By Rana Husseini - Jul 06,2014 - Last updated at Jul 06,2014

AMMAN — Seven people were killed and two others injured on Sunday in two separate road accidents in the southern region, official sources said. 

In one incident, five people riding in the same car were instantly killed when their vehicle collided head-on with a trailer truck coming from the other direction near the Swaqa Detention and Rehabilitation Centre in Karak, some 140km south of Amman, police and Civil Defence Department (CDD) officials said.

“There was road construction work in the area and traffic from both sides merged into one lane, which played a big role in the accident,” a CDD official told The Jordan Times.

The official added that “wrongful overtaking might be the reason behind the accident but it is up to the traffic department to determine the real cause.”
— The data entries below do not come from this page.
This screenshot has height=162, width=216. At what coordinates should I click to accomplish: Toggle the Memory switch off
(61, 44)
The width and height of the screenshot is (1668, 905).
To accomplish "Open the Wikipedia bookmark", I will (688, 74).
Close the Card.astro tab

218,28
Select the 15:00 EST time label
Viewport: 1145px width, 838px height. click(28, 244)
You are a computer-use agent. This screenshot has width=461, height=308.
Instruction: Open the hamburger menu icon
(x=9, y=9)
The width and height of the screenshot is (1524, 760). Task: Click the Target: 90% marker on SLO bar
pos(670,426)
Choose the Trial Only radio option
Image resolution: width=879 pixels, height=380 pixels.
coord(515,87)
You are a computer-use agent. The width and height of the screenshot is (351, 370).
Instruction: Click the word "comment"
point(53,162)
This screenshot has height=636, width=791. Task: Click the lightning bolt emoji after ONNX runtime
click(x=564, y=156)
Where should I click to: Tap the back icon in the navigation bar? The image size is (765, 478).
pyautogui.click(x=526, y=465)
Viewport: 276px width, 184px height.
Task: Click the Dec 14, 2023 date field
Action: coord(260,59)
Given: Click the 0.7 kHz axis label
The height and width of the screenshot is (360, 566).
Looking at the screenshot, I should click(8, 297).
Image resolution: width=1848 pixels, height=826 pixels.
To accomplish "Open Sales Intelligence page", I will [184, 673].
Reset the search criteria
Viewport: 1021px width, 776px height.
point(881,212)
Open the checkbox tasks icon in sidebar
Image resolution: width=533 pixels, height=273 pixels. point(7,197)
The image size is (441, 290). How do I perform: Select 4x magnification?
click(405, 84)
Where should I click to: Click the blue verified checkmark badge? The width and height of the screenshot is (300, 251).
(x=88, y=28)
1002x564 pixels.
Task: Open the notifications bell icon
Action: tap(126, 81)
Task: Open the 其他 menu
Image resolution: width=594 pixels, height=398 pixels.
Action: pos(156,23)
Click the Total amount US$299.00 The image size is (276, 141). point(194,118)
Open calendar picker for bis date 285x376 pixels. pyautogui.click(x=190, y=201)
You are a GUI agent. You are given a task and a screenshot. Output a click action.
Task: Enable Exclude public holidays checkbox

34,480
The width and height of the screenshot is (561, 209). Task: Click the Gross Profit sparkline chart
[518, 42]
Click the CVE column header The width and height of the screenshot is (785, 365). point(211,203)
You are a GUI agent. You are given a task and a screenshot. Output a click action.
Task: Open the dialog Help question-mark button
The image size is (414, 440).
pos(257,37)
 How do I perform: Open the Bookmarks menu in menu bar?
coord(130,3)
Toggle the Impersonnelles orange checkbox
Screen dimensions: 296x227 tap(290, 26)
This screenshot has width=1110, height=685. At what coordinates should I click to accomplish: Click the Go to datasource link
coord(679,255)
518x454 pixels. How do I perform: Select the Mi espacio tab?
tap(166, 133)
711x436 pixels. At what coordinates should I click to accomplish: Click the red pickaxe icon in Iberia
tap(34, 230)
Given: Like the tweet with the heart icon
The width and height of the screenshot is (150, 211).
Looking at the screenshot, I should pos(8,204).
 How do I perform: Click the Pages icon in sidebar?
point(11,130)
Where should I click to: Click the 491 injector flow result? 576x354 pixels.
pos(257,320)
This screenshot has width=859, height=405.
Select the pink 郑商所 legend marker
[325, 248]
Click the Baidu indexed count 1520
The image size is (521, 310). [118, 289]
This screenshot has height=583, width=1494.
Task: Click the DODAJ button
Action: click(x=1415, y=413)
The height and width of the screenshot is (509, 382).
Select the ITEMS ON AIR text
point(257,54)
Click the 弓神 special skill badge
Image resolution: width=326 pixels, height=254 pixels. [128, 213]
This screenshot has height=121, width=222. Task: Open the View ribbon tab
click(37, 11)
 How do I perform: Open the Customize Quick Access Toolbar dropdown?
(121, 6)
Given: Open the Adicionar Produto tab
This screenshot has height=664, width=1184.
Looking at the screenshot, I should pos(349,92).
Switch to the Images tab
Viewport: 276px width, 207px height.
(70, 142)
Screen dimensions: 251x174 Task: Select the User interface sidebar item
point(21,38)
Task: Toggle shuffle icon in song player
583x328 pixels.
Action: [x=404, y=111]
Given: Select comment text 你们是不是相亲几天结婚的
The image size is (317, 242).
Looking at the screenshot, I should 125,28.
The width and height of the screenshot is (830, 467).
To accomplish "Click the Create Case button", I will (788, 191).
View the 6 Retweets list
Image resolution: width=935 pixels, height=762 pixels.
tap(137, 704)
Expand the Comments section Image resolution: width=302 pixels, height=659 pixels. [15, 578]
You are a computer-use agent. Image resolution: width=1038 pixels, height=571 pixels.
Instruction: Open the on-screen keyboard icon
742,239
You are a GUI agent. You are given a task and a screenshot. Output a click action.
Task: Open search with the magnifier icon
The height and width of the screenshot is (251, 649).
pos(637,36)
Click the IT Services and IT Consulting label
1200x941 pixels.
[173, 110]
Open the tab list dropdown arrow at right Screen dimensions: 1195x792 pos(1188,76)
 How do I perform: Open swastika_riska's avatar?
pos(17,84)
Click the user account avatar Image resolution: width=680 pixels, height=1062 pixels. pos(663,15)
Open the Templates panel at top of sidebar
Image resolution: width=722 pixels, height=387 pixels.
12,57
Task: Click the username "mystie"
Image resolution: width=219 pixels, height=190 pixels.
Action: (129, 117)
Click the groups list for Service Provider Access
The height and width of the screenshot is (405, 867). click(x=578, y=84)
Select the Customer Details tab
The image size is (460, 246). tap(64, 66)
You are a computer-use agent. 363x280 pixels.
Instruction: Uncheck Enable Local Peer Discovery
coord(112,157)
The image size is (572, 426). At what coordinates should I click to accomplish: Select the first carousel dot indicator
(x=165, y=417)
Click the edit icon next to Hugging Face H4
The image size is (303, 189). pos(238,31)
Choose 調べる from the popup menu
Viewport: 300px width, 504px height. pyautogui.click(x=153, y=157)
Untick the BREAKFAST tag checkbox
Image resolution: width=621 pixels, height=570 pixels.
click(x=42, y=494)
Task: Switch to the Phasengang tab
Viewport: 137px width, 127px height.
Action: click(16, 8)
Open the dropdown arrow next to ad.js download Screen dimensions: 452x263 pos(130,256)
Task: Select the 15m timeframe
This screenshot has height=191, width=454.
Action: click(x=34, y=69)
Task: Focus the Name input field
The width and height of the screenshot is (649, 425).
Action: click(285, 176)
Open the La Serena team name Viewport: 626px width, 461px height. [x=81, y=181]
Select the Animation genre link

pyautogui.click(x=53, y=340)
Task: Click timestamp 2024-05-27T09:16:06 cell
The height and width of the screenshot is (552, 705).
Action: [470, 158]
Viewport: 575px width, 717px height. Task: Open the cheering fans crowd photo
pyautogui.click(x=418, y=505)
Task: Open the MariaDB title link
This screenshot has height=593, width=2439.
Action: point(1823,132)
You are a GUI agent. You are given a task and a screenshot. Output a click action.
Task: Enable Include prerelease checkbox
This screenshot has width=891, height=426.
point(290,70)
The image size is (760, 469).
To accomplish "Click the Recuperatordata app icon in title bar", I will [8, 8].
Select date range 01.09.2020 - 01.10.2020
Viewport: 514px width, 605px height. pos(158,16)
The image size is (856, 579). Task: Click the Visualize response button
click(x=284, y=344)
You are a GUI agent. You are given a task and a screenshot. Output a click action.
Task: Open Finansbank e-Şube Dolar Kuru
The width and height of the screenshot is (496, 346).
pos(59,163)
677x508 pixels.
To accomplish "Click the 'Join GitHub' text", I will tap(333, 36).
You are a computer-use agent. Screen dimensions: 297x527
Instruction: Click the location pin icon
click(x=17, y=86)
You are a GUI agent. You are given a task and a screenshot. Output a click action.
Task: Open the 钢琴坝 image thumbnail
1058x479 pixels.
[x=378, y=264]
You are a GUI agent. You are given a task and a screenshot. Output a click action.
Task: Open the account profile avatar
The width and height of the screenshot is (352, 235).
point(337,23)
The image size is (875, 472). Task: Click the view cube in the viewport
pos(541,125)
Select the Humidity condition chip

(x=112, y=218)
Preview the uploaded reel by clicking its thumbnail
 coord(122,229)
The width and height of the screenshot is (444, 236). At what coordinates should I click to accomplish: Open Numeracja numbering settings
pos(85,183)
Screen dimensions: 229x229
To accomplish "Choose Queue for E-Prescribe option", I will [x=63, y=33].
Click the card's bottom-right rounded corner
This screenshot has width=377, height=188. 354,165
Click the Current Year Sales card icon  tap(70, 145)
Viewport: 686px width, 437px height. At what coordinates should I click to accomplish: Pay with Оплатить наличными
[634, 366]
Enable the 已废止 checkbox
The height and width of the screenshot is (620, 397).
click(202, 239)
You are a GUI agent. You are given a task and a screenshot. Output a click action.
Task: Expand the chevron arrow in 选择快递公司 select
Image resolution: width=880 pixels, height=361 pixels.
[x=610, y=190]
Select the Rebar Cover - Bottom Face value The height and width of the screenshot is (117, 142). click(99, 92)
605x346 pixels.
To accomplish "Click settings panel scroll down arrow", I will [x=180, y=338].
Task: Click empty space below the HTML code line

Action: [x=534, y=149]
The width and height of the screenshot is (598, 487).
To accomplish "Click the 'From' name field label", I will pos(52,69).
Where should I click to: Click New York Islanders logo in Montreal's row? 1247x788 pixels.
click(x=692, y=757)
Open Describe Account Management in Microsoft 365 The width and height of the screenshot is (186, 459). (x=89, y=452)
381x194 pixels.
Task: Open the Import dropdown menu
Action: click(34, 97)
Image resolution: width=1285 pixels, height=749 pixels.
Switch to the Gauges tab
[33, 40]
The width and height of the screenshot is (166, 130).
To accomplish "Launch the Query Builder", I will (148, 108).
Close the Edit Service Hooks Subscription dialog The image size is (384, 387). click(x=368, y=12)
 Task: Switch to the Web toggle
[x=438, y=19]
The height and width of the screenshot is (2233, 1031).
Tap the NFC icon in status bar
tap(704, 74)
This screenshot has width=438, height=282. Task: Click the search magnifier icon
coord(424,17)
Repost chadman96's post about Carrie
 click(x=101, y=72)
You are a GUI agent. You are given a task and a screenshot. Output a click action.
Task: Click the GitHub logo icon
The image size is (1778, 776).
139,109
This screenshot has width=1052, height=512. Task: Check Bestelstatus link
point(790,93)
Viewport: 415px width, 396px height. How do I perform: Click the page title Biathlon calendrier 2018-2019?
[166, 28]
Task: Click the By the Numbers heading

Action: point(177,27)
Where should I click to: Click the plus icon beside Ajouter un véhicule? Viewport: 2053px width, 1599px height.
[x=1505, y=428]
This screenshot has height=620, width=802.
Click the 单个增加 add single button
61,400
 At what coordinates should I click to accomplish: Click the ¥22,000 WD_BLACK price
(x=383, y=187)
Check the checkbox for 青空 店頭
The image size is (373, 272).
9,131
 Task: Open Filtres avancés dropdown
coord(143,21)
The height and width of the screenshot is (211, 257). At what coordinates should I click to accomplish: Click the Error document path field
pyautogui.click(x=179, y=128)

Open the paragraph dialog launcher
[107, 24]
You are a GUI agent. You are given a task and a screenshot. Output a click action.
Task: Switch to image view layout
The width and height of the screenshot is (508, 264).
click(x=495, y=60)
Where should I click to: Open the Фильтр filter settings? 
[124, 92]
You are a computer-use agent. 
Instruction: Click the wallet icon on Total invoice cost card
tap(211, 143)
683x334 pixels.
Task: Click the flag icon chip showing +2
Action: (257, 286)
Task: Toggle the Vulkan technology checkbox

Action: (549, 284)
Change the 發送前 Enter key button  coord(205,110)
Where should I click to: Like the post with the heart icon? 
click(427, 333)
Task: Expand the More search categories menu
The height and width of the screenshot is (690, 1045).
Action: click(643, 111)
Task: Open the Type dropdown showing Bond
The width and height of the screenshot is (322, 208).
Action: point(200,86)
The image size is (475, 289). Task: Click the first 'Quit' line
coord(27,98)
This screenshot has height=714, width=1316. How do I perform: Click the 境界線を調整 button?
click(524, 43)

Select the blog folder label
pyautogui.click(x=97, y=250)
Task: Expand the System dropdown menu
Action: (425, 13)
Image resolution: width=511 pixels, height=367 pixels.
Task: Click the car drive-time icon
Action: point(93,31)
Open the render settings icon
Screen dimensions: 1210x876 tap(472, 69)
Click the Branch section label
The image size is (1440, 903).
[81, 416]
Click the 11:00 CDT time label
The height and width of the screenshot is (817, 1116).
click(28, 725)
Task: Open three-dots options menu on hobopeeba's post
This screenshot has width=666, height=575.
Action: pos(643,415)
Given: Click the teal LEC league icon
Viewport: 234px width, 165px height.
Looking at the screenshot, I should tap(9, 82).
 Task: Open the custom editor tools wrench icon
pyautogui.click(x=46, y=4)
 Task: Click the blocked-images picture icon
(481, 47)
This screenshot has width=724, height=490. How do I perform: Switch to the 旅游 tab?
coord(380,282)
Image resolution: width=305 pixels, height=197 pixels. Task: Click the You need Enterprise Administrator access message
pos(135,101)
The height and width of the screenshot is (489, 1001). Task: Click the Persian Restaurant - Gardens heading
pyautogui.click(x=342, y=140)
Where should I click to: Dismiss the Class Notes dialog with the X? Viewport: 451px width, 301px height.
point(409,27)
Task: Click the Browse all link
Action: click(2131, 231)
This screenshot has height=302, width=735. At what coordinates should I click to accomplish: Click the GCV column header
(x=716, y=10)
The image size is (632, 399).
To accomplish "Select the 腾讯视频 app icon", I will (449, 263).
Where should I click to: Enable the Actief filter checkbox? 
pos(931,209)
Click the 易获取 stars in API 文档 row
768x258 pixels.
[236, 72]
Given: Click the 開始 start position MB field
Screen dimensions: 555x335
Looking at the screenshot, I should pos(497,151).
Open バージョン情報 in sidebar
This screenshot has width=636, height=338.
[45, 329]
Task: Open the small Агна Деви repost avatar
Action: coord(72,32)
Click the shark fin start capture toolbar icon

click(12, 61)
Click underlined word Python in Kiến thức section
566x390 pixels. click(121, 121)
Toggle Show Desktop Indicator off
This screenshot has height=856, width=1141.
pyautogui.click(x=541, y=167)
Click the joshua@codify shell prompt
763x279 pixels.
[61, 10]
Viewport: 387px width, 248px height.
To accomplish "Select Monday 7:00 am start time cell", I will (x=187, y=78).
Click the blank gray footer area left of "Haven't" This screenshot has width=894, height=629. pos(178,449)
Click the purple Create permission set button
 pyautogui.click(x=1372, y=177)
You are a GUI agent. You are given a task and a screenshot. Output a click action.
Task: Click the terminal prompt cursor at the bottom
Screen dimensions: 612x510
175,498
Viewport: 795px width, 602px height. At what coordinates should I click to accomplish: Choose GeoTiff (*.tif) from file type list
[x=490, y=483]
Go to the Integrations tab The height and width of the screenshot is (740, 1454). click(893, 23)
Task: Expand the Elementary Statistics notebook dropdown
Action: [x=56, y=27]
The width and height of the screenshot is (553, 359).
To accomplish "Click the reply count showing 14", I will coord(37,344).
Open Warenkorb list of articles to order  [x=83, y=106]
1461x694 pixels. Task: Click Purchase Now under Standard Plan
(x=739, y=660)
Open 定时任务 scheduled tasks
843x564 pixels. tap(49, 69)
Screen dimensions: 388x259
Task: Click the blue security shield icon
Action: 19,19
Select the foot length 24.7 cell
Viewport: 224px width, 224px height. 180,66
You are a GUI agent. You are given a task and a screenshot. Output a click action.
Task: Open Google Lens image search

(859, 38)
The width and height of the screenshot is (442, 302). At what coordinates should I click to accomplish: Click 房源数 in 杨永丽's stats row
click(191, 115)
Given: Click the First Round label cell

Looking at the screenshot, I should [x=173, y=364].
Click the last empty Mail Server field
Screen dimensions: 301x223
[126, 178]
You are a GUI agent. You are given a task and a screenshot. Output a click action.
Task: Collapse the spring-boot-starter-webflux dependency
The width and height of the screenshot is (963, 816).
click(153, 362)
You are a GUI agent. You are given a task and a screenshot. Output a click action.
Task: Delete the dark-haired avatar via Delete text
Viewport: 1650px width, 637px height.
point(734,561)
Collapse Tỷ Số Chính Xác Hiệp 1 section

“It was a horrific scene and our rescue workers struggled to pull the bodies out from the car,” the CDD official said.

A police official said an investigation committee was dispatched to the accident site to examine the scene.

The truck driver, who was not injured in the incident, was placed under custody pending further investigation, a police official told The Jordan Times.

In the second accident, two people were killed and two others injured when their car tumbled down a steep valley in the Bseira/Grindel area in Tafileh, the CDD official said.

“It seems the driver of the vehicle lost control and his car veered off the street into a 700-metre valley,” he added, noting that it took rescuers some time “to pull the bodies and the injured from the vehicle because it was a steep area”.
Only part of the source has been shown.